Stored dataset items:
====
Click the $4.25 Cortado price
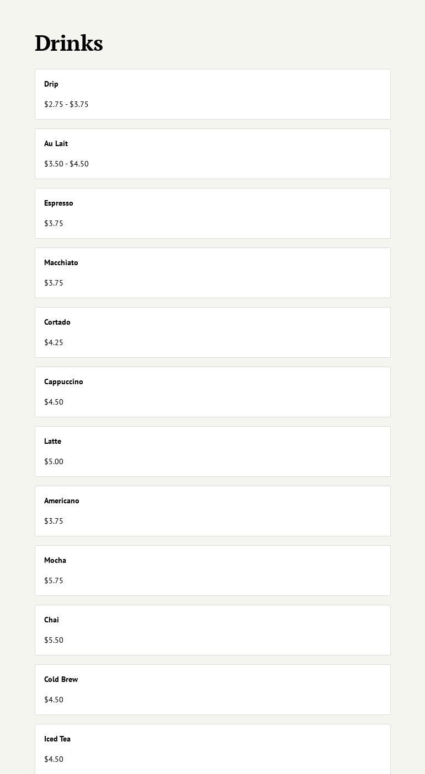(54, 342)
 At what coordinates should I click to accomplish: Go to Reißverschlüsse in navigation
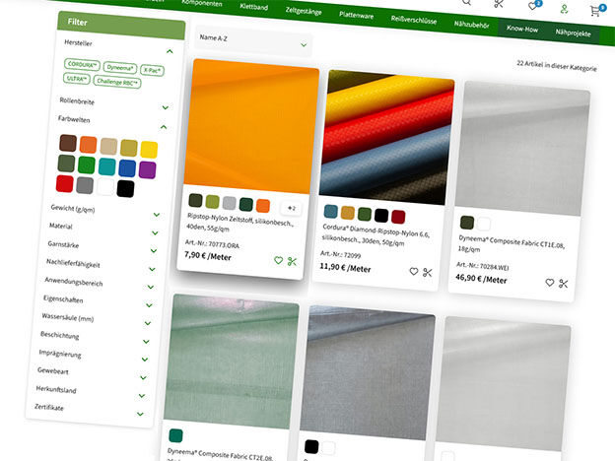pyautogui.click(x=414, y=21)
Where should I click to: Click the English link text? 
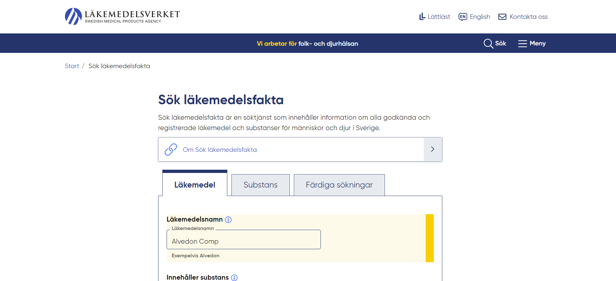coord(480,17)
====
**WHAT THE EXERCISE ASKS**.
Your copy must hold exactly the lines from the one with "At what coordinates" to the end of the records above, both included, and no pictures.

**OUTPUT OF THE EXERCISE**.
 At what coordinates should I click to accomplish: Go to Reißverschlüsse in navigation
pyautogui.click(x=414, y=21)
Where should I click to: Click the English link text? 
coord(480,17)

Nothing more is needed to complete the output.